Alors qu’elle suscite actuellement de vrais débats au sein de l’opinion publique, la proposition de loi LREM sur « la protection des savoir-faire et des informations commerciales non divulgués » a été adoptée en première lecture le 28 mars dernier à l’Assemblée nationale. 46 voix pour, 20 contre ; tel a été le résultat du vote qui a suivi un long débat entre les parlementaires.
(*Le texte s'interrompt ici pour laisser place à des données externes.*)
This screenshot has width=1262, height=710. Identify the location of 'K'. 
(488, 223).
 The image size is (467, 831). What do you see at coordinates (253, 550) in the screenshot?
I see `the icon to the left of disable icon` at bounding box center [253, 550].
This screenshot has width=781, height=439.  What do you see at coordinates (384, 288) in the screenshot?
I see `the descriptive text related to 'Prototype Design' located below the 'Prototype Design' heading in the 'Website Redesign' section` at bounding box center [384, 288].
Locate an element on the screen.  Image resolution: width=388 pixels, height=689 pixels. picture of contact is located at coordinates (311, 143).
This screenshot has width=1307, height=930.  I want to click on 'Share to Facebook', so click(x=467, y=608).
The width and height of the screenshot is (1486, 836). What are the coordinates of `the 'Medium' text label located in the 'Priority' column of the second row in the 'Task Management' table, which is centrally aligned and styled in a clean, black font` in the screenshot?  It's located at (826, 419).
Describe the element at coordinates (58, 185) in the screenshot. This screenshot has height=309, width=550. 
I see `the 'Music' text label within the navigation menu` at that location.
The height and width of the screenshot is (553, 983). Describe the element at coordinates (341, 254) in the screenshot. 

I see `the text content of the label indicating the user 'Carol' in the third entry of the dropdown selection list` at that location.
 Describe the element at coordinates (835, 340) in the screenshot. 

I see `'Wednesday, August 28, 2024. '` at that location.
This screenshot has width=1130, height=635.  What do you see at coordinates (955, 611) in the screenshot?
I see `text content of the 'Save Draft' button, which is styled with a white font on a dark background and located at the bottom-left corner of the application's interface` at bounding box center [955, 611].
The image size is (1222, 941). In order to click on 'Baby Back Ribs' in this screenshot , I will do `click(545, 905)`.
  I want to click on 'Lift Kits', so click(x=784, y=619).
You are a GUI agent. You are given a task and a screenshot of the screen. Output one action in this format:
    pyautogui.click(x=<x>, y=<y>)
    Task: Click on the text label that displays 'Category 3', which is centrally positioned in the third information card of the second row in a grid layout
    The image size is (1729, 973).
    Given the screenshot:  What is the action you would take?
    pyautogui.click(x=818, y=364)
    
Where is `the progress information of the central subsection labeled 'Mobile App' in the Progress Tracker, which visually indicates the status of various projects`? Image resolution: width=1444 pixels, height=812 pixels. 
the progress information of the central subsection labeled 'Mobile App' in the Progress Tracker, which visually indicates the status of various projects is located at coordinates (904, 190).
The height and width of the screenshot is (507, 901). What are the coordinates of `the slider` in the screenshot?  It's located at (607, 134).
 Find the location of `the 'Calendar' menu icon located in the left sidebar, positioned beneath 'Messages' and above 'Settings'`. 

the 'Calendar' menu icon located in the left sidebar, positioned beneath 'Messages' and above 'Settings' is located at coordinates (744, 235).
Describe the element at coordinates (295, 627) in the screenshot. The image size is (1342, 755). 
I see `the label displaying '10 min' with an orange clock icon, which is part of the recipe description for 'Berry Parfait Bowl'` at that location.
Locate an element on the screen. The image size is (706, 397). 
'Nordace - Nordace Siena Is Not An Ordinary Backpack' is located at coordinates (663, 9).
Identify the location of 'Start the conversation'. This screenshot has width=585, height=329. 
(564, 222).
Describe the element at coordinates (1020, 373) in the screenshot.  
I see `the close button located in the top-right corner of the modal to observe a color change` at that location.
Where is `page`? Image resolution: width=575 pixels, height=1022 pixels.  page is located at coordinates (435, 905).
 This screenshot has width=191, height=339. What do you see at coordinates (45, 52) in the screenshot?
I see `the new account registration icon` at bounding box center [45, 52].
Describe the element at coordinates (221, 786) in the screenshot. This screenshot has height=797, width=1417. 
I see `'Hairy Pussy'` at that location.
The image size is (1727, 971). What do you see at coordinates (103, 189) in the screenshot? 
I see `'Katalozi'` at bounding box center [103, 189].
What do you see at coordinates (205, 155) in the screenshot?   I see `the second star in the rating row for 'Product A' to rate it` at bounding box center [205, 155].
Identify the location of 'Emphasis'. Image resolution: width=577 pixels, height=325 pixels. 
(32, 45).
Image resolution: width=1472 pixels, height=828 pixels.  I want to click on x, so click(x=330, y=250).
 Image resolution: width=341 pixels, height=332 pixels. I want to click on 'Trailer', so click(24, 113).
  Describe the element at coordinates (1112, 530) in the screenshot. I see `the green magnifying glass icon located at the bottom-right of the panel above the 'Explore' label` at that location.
Les députés de la majorité et de la droite se sont exprimés en faveur de la proposition de loi tandis que ceux de la gauche ont voté contre.
Nous revenons ici sur la substance de la loi ainsi que sur ses points suscitant de débats au sein de l’opinion publique.
SOMMAIRE :
Origine et importance de la loi ?
Le 14 avril 2016, le Parlement européen adoptait la directive sur le « secret d'affaires ». Il s’agit d’une directive ayant pour but d’assurer une protection des entreprises contre le vol ou la divulgation de leurs secrets industriels à des concurrents ou au grand public.
Les États membres ayant jusqu’au 9 juin pour transposer ladite directive dans leur droit interne – en vue de son application –, les députés de la majorité ont déposé le 19 février dernier, une proposition de loi basé sur le texte de la directive.
Selon cette proposition, il est interdit d’obtenir, d’utiliser ou de divulguer une information qui :
• n’est pas généralement connue ou aisément accessible aux personnes extérieures à une entreprise ;
• revêt une valeur commerciale parce que secrète et ;
• fait l’objet de « mesures de protection raisonnable » de la part de son détenteur légitime.
Toute personne qui porterait atteinte à une information réunissant ces trois critères verra sa responsabilité s’engager. Il est précisé que pour la fixation les dommages et intérêts, le juge prendra en compte « le préjudice économique, le préjudice moral et les bénéfices réalisés par l’auteur de l’atteinte ».
Cette proposition de loi suscite de nombreuses inquiétudes auprès du public, notamment chez les journalistes et les lanceurs d’alertes. Pour eux, elle risque de porter atteinte à la liberté de la presse et à la protection des lanceurs d’alertes qui avait été mise en place récemment.
La définition de « secret des affaires » en cause
Notons d’entrée que la loi prévoit bien des cas où le secret des affaires ne serait pas protégé.
Il s’agit entre autres de cas où l’information est obtenue, utilisée ou divulguée :
- « pour exercer le droit à la liberté d’expression et de communication, y compris le respect de la liberté de la presse » ;
- « pour révéler de bonne foi une faute, un acte répréhensible ou une activité illégale dans le but de protéger l’intérêt public général » ou encore,
- « pour la protection d’un intérêt légitime reconnu par le droit de l’Union européenne ou le droit national ».
Mais malgré ces exceptions, les craintes persistent au sein des professionnels des médias en raison de la définition énoncée pour « secret des affaires ». Dans une tribune publiée le 21 mars dernier dans Le Monde, un collectif de sociétés de journalistes, d’associations et de syndicats ont en effet dénoncé une définition « si vaste que n'importe quelle information interne à une entreprise peut désormais être classée dans cette catégorie ». Pour eux, les dérogations énoncées ci-dessus sont « trop faibles » pour garantir la protection des syndicalistes, lanceurs d'alerte ou journalistes.
Cependant, lors des débats pour l’adoption de la proposition de loi, Nicole Belloubet, la ministre de la justice, s’est voulue rassurante. « Le secret des affaires ne pourra être opposé aux lanceurs d'alertes et aux journalistes »,avait-t-elle déclaré dans l’hémicycle. Selon elle, le texte ne sous-tendait « strictement aucune restriction de liberté publique ».
Notons que les critiques envers la directive européenne sur « le secret d’affaires » ne datent pas d’aujourd’hui. A l’époque de son adoption par le Parlement européen, de nombreuses associations et ONG avaient déjà exprimé leurs craintes quant aux risques de restriction de libertés.
Auto-censure ?
Notons aussi que cette loi donne une possibilité supplémentaire aux entreprises de faire des procès à la presse, aux lanceurs d’alertes et à toute personne ou media qui lui déplait.
Or bien souvent, supporter un procès et les frais qui vont avec suffit à dissuader les médias ou les lanceurs d’alerte qui n’ont pas les moyens financiers d’en découdre juridiquement. Il peut alors en résulter à terme une inquiétante auto-censure.